Abstract

Traditional theophylline bronchodilators are still used clinically, especially in COPD. However, the effect of theophyllines on ventilation and respiratory muscles remains uncertain and these effects have not been measured directly in any awake, intact mammal. We hypothesized that aminophylline in the usual therapeutic dosage range, would elicit in the awake mammal, a significant increase in ventilation, and a significant increase in costal diaphragm shortening and contractility as recorded directly from the muscle. Therefore, we studied 13 awake canines, which had been chronically implanted with fine-wire EMG electrodes and sonomicrometer crystals in the costal segment of the diaphragm. Ventilatory parameters, moving average muscle EMG activity and muscle length and shortening, were measured at baseline and with aminophylline, during resting and hypercapnic stimulated breathing. Experiments were carried out prior to administration of aminophylline (baseline), and 1.5h after loading and ongoing infusion with aminophylline. Minute ventilation, tidal volume and respiratory frequency all increased significantly with aminophylline, both during resting breathing and at equivalent levels of hypercapnic stimulated breathing.

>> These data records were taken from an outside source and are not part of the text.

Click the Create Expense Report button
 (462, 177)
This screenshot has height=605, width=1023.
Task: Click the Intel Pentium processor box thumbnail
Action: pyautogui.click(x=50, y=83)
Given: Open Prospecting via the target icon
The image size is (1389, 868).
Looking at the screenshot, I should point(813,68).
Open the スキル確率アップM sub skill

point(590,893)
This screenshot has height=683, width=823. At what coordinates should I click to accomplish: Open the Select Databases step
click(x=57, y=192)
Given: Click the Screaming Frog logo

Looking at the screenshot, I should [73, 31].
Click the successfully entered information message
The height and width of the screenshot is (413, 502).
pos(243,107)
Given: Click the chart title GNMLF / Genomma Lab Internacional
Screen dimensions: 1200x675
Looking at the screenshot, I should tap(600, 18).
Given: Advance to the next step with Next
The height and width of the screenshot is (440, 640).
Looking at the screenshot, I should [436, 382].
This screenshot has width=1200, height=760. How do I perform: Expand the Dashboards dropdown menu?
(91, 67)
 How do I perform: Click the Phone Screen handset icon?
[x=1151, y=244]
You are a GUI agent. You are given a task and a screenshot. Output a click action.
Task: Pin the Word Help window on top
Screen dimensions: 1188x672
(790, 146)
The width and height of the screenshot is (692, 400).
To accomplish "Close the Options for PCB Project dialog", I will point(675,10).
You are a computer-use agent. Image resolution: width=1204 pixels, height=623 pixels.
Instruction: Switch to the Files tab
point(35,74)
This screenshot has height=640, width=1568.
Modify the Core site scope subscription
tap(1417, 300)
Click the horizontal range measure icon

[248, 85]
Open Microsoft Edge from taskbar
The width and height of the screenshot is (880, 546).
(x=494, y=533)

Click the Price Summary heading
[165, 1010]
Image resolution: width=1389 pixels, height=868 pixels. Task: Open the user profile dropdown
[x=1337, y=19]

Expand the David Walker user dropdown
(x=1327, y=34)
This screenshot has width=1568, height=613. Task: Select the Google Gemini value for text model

Costal diaphragm baseline muscle length was entirely unchanged with aminophylline. Costal diaphragm shortening increased significantly with aminophylline while corresponding costal diaphragm EMG activity remained constant, consistent with increased diaphragm contractility. Thus, in awake, intact mammals, aminophylline in usual therapeutic dosage elicits increased ventilation and increased contractility of respiratory muscles.